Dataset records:
● ● ● ● ● ● ●

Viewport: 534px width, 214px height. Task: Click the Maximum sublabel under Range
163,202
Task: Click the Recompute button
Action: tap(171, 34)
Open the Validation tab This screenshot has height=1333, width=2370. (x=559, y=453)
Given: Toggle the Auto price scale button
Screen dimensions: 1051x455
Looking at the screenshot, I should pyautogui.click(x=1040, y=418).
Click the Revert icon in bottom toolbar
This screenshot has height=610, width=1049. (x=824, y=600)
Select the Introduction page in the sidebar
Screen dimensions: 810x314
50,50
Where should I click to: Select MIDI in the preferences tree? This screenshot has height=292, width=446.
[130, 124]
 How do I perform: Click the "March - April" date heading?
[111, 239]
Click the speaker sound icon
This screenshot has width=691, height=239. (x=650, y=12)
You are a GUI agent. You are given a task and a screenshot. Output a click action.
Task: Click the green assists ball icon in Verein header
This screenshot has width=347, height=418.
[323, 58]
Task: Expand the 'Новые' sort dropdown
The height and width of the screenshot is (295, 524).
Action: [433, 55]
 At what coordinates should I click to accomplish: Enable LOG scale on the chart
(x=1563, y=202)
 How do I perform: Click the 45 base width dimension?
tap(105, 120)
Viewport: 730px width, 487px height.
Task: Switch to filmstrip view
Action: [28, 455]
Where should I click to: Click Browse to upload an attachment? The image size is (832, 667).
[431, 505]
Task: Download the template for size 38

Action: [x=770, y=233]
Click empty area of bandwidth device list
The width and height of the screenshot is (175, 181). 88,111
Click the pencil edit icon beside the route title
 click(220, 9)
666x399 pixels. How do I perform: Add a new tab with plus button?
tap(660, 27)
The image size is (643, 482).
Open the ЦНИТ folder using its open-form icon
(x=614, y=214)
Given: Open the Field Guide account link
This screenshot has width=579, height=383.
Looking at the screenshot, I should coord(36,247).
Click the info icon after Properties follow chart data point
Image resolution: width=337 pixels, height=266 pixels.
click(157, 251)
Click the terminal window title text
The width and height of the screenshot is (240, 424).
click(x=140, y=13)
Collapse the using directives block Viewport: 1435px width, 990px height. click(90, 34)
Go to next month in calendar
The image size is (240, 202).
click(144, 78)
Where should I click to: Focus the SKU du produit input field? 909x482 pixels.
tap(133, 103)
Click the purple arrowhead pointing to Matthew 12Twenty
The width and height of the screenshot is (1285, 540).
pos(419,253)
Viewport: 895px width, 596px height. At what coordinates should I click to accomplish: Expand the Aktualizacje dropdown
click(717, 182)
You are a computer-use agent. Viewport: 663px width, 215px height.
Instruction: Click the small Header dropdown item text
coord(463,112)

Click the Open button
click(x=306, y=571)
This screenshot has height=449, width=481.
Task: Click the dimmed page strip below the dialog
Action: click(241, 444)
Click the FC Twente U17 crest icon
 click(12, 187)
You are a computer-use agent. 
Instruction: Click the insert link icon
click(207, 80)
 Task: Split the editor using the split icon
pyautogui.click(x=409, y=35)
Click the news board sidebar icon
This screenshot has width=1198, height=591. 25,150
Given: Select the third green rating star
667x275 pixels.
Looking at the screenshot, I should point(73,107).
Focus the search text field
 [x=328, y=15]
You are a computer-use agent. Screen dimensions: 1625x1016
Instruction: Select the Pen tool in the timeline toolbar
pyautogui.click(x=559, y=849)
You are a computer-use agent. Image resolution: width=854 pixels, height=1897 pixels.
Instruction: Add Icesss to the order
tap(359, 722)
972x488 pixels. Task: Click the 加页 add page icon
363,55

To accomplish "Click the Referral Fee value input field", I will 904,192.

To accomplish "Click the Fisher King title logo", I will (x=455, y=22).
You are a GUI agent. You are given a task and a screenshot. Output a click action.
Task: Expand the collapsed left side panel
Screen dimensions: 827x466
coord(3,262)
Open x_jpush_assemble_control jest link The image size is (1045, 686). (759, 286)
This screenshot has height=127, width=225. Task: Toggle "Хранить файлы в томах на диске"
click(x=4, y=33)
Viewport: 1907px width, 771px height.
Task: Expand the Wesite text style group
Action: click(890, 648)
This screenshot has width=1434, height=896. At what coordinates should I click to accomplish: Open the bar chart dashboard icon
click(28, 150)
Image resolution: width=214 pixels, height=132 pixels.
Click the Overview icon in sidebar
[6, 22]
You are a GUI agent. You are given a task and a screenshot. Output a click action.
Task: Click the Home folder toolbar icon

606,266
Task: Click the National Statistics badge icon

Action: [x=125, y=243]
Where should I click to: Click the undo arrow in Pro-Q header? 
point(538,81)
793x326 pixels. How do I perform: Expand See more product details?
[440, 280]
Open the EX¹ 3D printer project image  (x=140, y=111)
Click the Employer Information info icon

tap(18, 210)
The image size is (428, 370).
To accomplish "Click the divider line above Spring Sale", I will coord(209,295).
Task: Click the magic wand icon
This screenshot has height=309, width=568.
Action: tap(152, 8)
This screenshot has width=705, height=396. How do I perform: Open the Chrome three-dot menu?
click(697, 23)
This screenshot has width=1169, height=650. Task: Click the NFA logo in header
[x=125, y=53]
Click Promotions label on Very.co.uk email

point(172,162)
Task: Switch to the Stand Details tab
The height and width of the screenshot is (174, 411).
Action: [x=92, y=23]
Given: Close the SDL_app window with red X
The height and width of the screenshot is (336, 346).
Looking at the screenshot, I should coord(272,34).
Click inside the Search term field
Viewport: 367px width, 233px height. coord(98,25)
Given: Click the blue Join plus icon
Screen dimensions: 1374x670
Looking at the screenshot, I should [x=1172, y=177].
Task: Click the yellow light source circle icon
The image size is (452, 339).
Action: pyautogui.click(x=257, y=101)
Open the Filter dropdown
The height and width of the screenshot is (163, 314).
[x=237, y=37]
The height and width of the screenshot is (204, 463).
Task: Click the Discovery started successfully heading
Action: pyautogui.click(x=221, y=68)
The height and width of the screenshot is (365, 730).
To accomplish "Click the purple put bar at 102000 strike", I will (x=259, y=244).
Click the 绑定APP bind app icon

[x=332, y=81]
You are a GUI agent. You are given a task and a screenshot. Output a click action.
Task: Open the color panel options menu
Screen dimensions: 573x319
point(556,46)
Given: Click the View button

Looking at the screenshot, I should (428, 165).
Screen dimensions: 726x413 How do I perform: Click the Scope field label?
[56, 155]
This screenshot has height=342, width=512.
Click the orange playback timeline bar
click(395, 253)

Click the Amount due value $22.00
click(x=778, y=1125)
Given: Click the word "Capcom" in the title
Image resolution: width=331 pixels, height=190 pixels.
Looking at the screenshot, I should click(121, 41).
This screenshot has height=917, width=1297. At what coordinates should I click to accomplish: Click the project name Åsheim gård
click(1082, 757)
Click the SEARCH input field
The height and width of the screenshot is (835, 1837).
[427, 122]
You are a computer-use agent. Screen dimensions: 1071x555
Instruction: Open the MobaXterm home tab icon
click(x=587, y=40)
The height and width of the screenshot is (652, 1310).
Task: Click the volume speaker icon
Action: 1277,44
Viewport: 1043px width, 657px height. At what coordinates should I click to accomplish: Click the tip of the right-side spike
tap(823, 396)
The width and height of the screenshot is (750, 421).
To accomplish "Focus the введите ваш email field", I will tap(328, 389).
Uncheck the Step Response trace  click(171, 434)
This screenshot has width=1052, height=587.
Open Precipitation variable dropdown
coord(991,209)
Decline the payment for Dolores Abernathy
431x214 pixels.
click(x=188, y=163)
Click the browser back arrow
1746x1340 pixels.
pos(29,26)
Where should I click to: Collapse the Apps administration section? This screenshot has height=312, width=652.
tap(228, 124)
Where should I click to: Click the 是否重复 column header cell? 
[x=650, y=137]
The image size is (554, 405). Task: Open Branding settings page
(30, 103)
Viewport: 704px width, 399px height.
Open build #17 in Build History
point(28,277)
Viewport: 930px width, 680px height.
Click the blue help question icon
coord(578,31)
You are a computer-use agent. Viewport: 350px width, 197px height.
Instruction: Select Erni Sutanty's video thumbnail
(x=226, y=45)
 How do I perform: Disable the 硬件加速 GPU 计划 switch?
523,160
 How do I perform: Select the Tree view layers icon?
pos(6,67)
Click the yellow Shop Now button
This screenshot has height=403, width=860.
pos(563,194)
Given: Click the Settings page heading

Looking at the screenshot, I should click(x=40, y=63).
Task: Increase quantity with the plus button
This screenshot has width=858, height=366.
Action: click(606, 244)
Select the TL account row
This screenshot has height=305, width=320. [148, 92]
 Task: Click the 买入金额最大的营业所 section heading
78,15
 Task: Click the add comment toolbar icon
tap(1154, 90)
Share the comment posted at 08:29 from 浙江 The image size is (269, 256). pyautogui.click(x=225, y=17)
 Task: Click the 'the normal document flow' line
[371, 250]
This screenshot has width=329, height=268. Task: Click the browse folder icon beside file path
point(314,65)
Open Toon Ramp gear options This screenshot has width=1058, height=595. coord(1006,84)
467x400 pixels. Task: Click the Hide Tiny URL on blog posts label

● ● ● ● ● ● ●

Problem requirements: Copy the entries above verbatim, starting at the line that contains "Given: Open the Field Guide account link" and ending at the line that contains "will (x=455, y=22).".

Task response:
Given: Open the Field Guide account link
This screenshot has width=579, height=383.
Looking at the screenshot, I should coord(36,247).
Click the info icon after Properties follow chart data point
Image resolution: width=337 pixels, height=266 pixels.
click(157, 251)
Click the terminal window title text
The width and height of the screenshot is (240, 424).
click(x=140, y=13)
Collapse the using directives block Viewport: 1435px width, 990px height. click(90, 34)
Go to next month in calendar
The image size is (240, 202).
click(144, 78)
Where should I click to: Focus the SKU du produit input field? 909x482 pixels.
tap(133, 103)
Click the purple arrowhead pointing to Matthew 12Twenty
The width and height of the screenshot is (1285, 540).
pos(419,253)
Viewport: 895px width, 596px height. At what coordinates should I click to accomplish: Expand the Aktualizacje dropdown
click(717, 182)
You are a computer-use agent. Viewport: 663px width, 215px height.
Instruction: Click the small Header dropdown item text
coord(463,112)

Click the Open button
click(x=306, y=571)
This screenshot has height=449, width=481.
Task: Click the dimmed page strip below the dialog
Action: click(241, 444)
Click the FC Twente U17 crest icon
 click(12, 187)
You are a computer-use agent. 
Instruction: Click the insert link icon
click(207, 80)
 Task: Split the editor using the split icon
pyautogui.click(x=409, y=35)
Click the news board sidebar icon
This screenshot has width=1198, height=591. 25,150
Given: Select the third green rating star
667x275 pixels.
Looking at the screenshot, I should point(73,107).
Focus the search text field
 [x=328, y=15]
You are a computer-use agent. Screen dimensions: 1625x1016
Instruction: Select the Pen tool in the timeline toolbar
pyautogui.click(x=559, y=849)
You are a computer-use agent. Image resolution: width=854 pixels, height=1897 pixels.
Instruction: Add Icesss to the order
tap(359, 722)
972x488 pixels. Task: Click the 加页 add page icon
363,55

To accomplish "Click the Referral Fee value input field", I will 904,192.

To accomplish "Click the Fisher King title logo", I will (x=455, y=22).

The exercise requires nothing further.